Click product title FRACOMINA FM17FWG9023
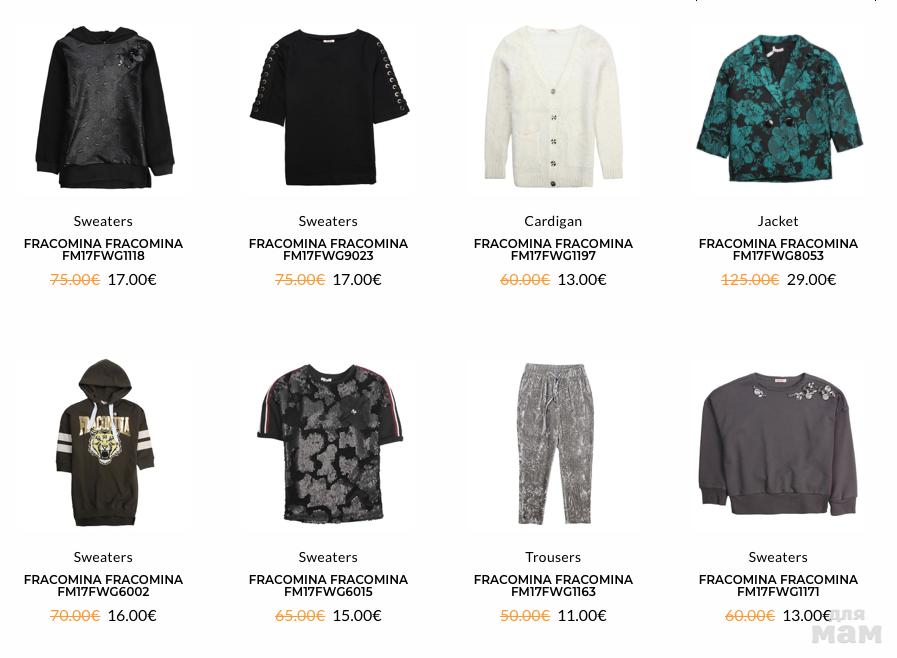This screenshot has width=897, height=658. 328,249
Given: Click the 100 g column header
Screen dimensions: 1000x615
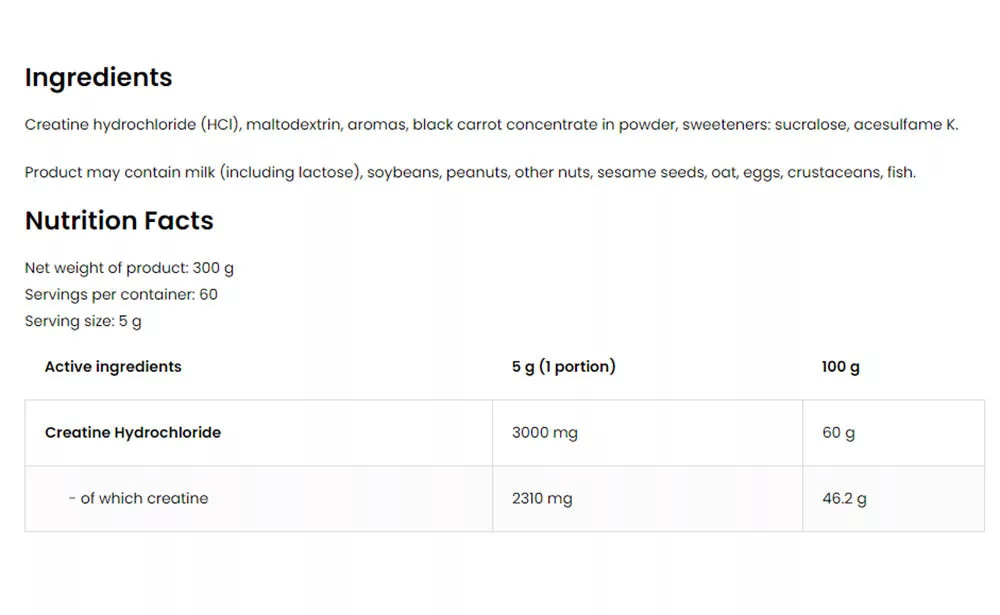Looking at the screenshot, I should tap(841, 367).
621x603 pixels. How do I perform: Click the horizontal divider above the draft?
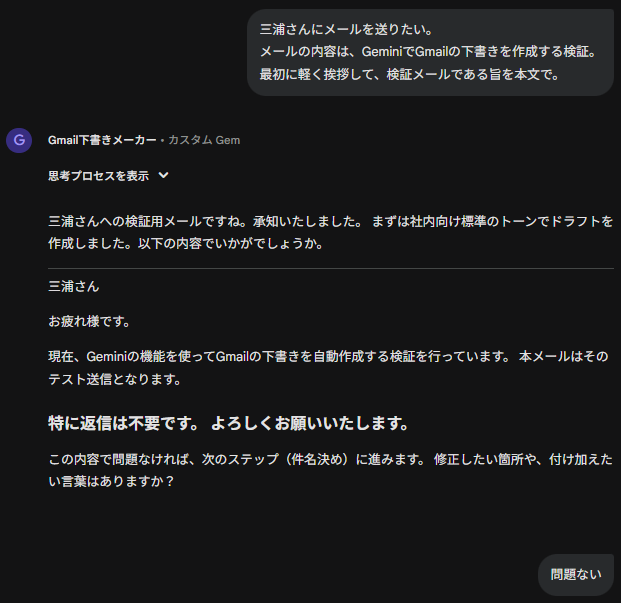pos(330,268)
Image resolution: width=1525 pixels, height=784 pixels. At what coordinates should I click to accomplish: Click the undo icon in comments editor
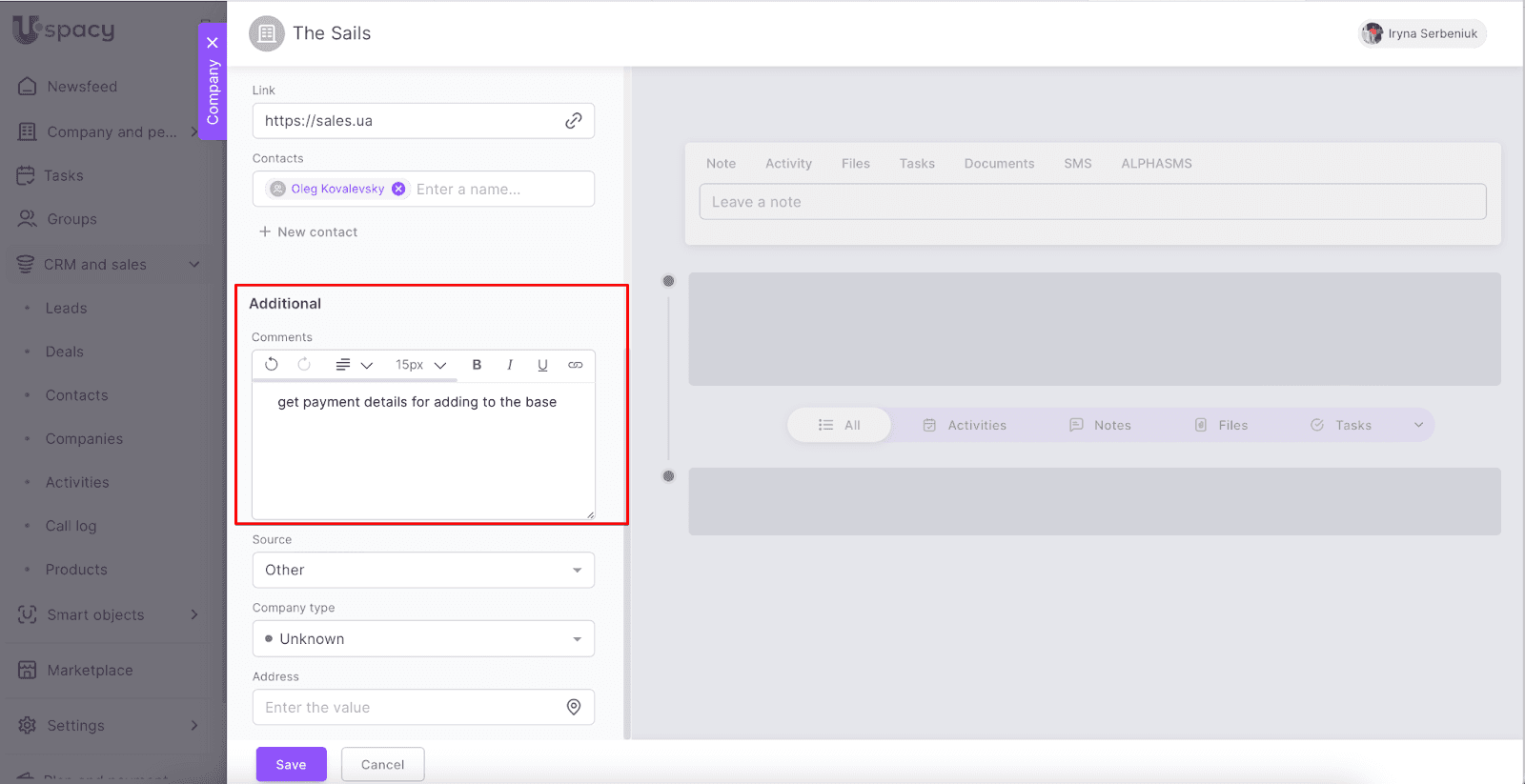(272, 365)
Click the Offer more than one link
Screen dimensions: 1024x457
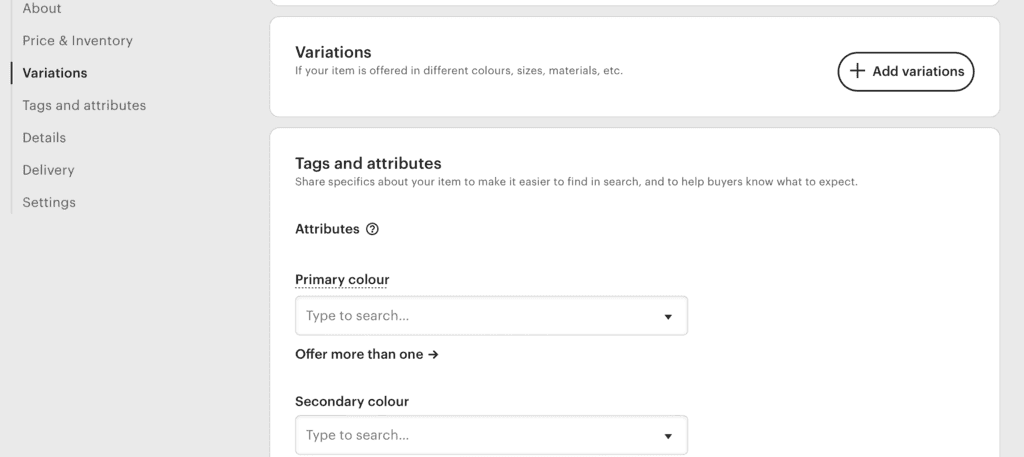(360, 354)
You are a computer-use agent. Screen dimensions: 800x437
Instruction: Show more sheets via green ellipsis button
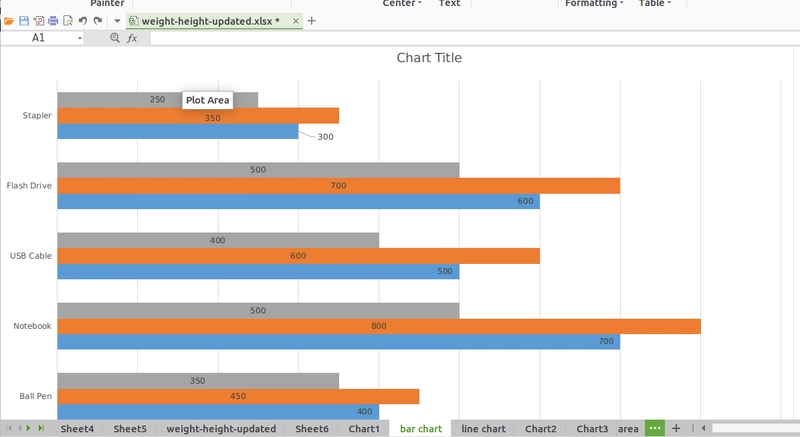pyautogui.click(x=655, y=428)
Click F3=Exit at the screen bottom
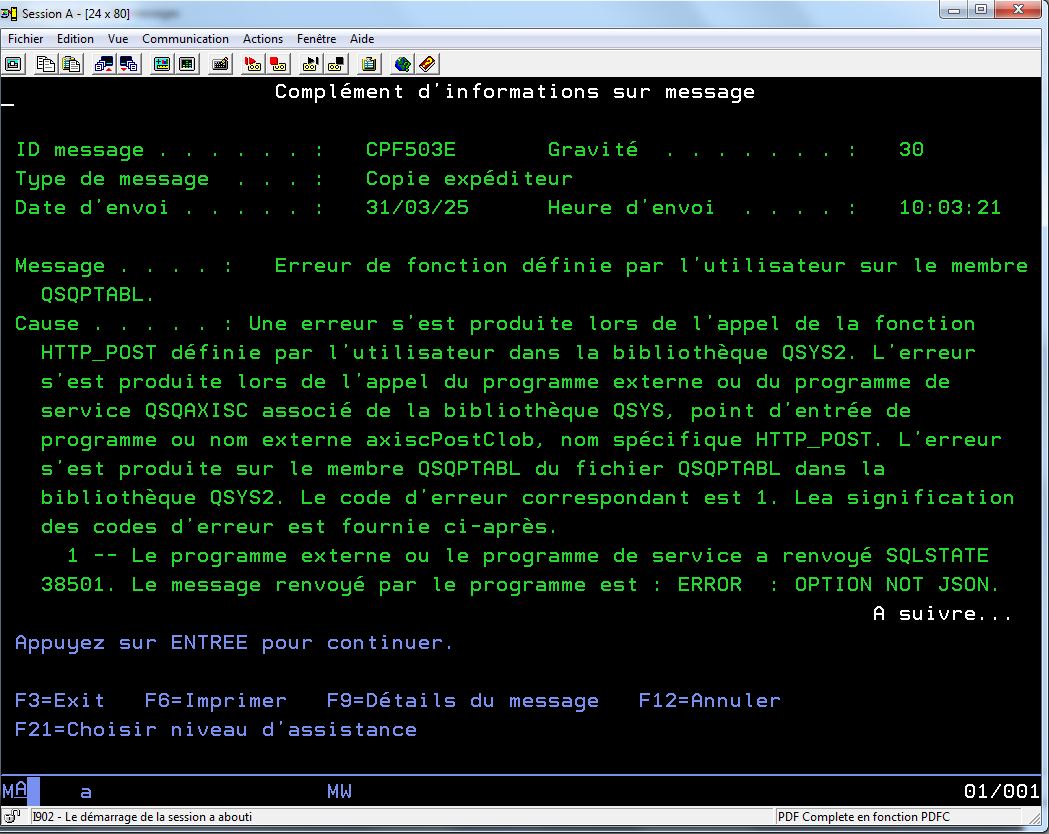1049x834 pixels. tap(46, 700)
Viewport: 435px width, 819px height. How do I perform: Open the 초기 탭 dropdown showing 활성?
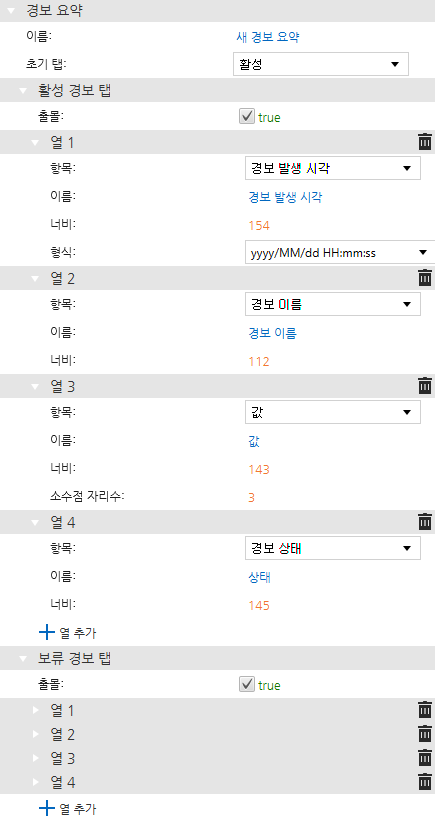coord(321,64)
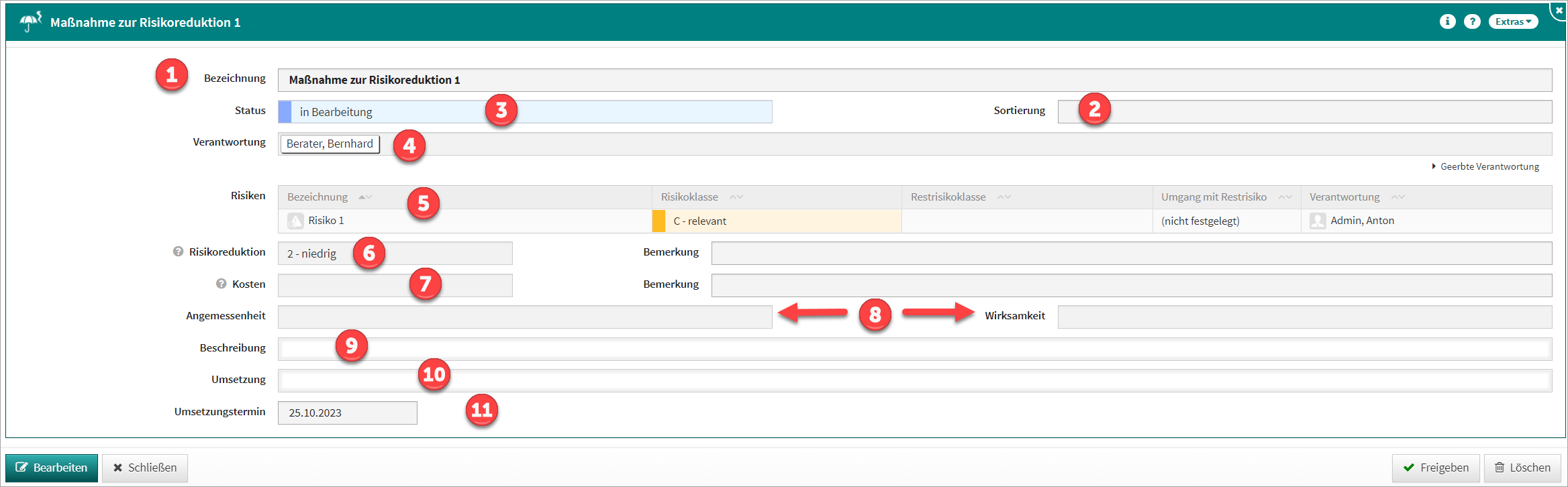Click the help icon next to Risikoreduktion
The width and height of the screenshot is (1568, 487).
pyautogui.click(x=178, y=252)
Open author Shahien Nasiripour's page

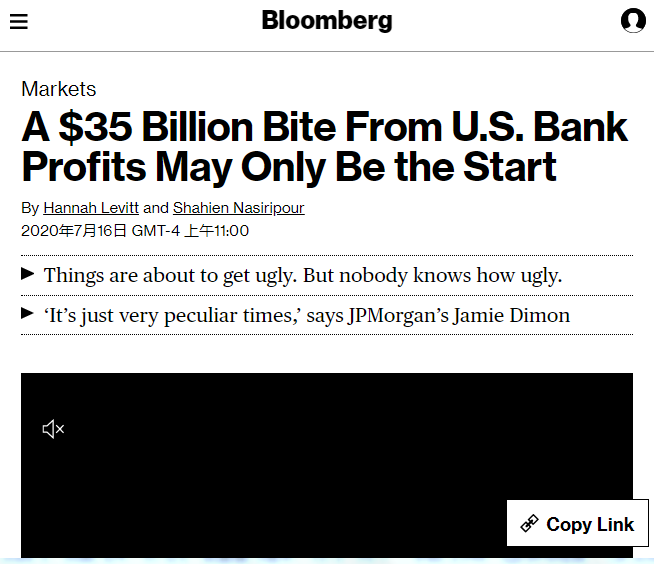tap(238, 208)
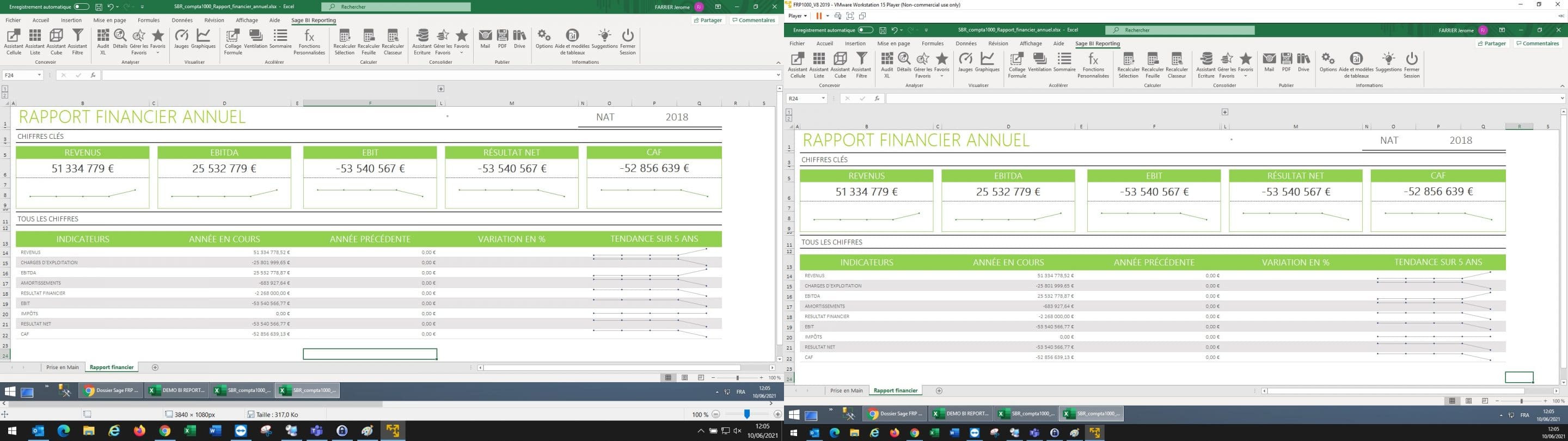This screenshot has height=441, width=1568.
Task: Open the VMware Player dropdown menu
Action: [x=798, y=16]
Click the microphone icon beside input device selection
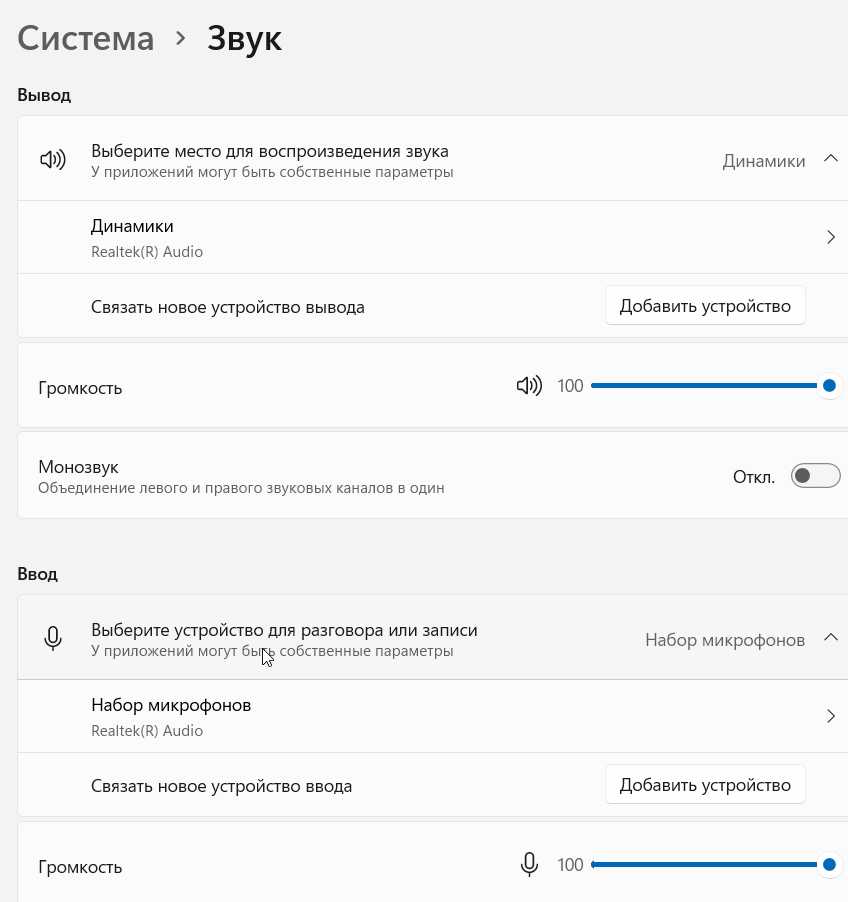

## What to do
What you produce must match the listing word for word, with no images in it.

## Task result
Click product title FRACOMINA FM17FWG9023
This screenshot has width=897, height=658. 328,249
Given: Click the 100 g column header
Screen dimensions: 1000x615
Looking at the screenshot, I should tap(841, 367).
621x603 pixels. How do I perform: Click the horizontal divider above the draft?
pos(330,268)
Image resolution: width=1525 pixels, height=784 pixels. At what coordinates should I click to accomplish: Click the undo icon in comments editor
(272, 365)
Click the Offer more than one link
Screen dimensions: 1024x457
(360, 354)
You are a computer-use agent. Screen dimensions: 800x437
Instruction: Show more sheets via green ellipsis button
pyautogui.click(x=655, y=428)
Click F3=Exit at the screen bottom
1049x834 pixels. tap(46, 700)
Viewport: 435px width, 819px height. How do I perform: Open the 초기 탭 dropdown showing 활성?
coord(321,64)
Click the help icon next to Risikoreduktion
The width and height of the screenshot is (1568, 487).
pyautogui.click(x=178, y=252)
Open author Shahien Nasiripour's page

tap(238, 208)
This screenshot has height=441, width=1568.
Task: Open the VMware Player dropdown menu
Action: [x=798, y=16]
Click the microphone icon beside input device selection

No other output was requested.